今回は筆者の新刊『見るだけで「儲かるビジネスモデル」までわかる 決算書の比較図鑑』から、回転寿司を手掛けるスシローグローバルホールディングス(現FOOD&LIFE COMPANIES)、くら寿司、ゼンショーホールディングスの決算書比較を取り上げたい。コロナ禍にあっても健闘している回転寿司業界だが、その業績の明暗を分けた理由や決算書に表れた戦略の特徴について解説する。(中京大学国際学部・同大学院経営学研究科教授 矢部謙介)

回転寿司業界3社の決算書
それぞれの特徴は?

 今回は、回転寿司を手掛けるくら寿司、スシローグローバルホールディングス(現FOOD&LIFE COMPANIESだが、決算期時点での社名に合わせてここではスシローGHDと表記する)、ゼンショーホールディングス(ゼンショーHD)の決算書を比較してみよう。

 くら寿司は、回転寿司「無添くら寿司」を展開している。

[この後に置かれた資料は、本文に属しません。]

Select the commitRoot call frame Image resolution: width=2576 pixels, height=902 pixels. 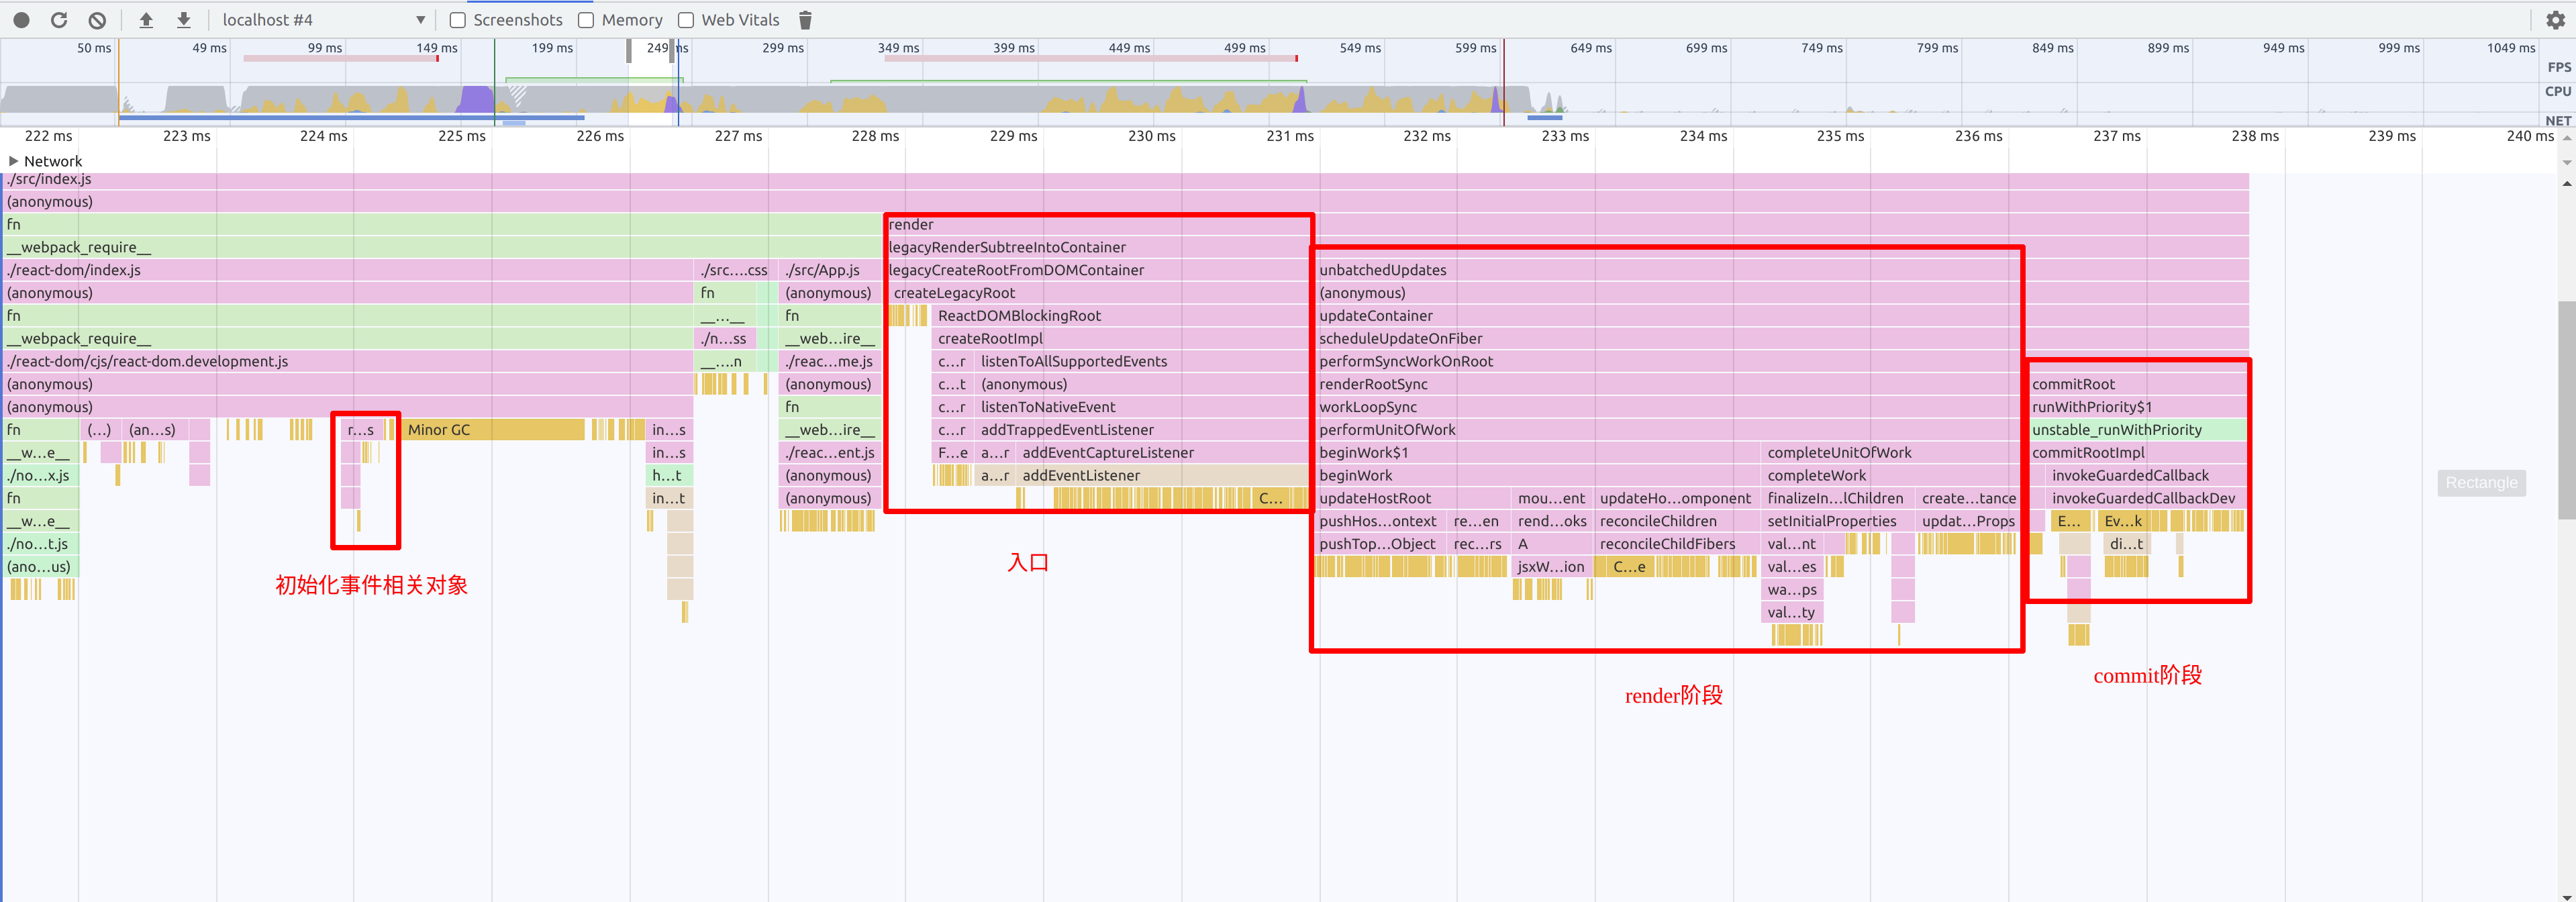(x=2073, y=384)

くら寿司では損益計算書(P/L)に比べて貸借対照表(B/S)が小さくなっているが、これは店舗の土地をほとんど保有しておらず、有形固定資産が少なくて済んでいることに加え、鮮魚を取り扱う外食産業のため、売上債権や棚卸資産が少ないことが要因だ。

 スシローGHDは回転寿司「スシロー」のほか、居酒屋業態の「杉玉」を展開している。また、2021年4月には吉野家ホールディングスから京樽を買収し、持ち帰り寿司の「京樽」、回転寿司の「海鮮三崎港」も傘下に収めた。